[Collected data]
[Start of section]
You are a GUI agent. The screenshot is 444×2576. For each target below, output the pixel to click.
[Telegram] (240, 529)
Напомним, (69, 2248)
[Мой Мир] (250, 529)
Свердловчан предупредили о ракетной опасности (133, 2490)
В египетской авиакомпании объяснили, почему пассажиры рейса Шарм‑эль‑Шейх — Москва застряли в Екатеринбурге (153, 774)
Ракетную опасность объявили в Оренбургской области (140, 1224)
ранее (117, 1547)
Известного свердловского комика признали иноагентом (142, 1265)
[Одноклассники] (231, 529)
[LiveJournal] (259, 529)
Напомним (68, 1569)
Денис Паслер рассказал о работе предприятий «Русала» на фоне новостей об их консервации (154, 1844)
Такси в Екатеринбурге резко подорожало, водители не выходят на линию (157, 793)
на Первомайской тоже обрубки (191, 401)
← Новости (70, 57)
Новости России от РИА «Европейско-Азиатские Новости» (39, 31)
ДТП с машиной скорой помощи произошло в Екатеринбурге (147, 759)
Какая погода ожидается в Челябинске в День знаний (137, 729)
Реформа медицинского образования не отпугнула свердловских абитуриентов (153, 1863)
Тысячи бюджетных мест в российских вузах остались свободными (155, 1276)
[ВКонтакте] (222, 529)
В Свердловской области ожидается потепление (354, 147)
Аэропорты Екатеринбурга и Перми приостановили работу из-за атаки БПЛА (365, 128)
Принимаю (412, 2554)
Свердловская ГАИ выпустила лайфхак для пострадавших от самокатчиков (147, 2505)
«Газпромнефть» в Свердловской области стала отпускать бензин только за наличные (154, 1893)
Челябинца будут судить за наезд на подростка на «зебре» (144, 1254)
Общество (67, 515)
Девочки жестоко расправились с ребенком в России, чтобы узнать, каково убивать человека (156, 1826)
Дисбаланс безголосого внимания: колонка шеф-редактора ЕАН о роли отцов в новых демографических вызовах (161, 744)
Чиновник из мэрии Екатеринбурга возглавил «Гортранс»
[End of section]
**Problem:** Each record must be duplicated exactly, with none missing.

**Response:**
You are a GUI agent. The screenshot is 444×2576. For each target below, output the pixel to click.
[Telegram] (240, 529)
Напомним, (69, 2248)
[Мой Мир] (250, 529)
Свердловчан предупредили о ракетной опасности (133, 2490)
В египетской авиакомпании объяснили, почему пассажиры рейса Шарм‑эль‑Шейх — Москва застряли в Екатеринбурге (153, 774)
Ракетную опасность объявили в Оренбургской области (140, 1224)
ранее (117, 1547)
Известного свердловского комика признали иноагентом (142, 1265)
[Одноклассники] (231, 529)
[LiveJournal] (259, 529)
Напомним (68, 1569)
Денис Паслер рассказал о работе предприятий «Русала» на фоне новостей об их консервации (154, 1844)
Такси в Екатеринбурге резко подорожало, водители не выходят на линию (157, 793)
на Первомайской тоже обрубки (191, 401)
← Новости (70, 57)
Новости России от РИА «Европейско-Азиатские Новости» (39, 31)
ДТП с машиной скорой помощи произошло в Екатеринбурге (147, 759)
Какая погода ожидается в Челябинске в День знаний (137, 729)
Реформа медицинского образования не отпугнула свердловских абитуриентов (153, 1863)
Тысячи бюджетных мест в российских вузах остались свободными (155, 1276)
[ВКонтакте] (222, 529)
В Свердловской области ожидается потепление (354, 147)
Аэропорты Екатеринбурга и Перми приостановили работу из-за атаки БПЛА (365, 128)
Принимаю (412, 2554)
Свердловская ГАИ выпустила лайфхак для пострадавших от самокатчиков (147, 2505)
«Газпромнефть» в Свердловской области стала отпускать бензин только за наличные (154, 1893)
Челябинца будут судить за наезд на подростка на «зебре» (144, 1254)
Общество (67, 515)
Девочки жестоко расправились с ребенком в России, чтобы узнать, каково убивать человека (156, 1826)
Дисбаланс безголосого внимания: колонка шеф-редактора ЕАН о роли отцов в новых демографических вызовах (161, 744)
Чиновник из мэрии Екатеринбурга возглавил «Гортранс»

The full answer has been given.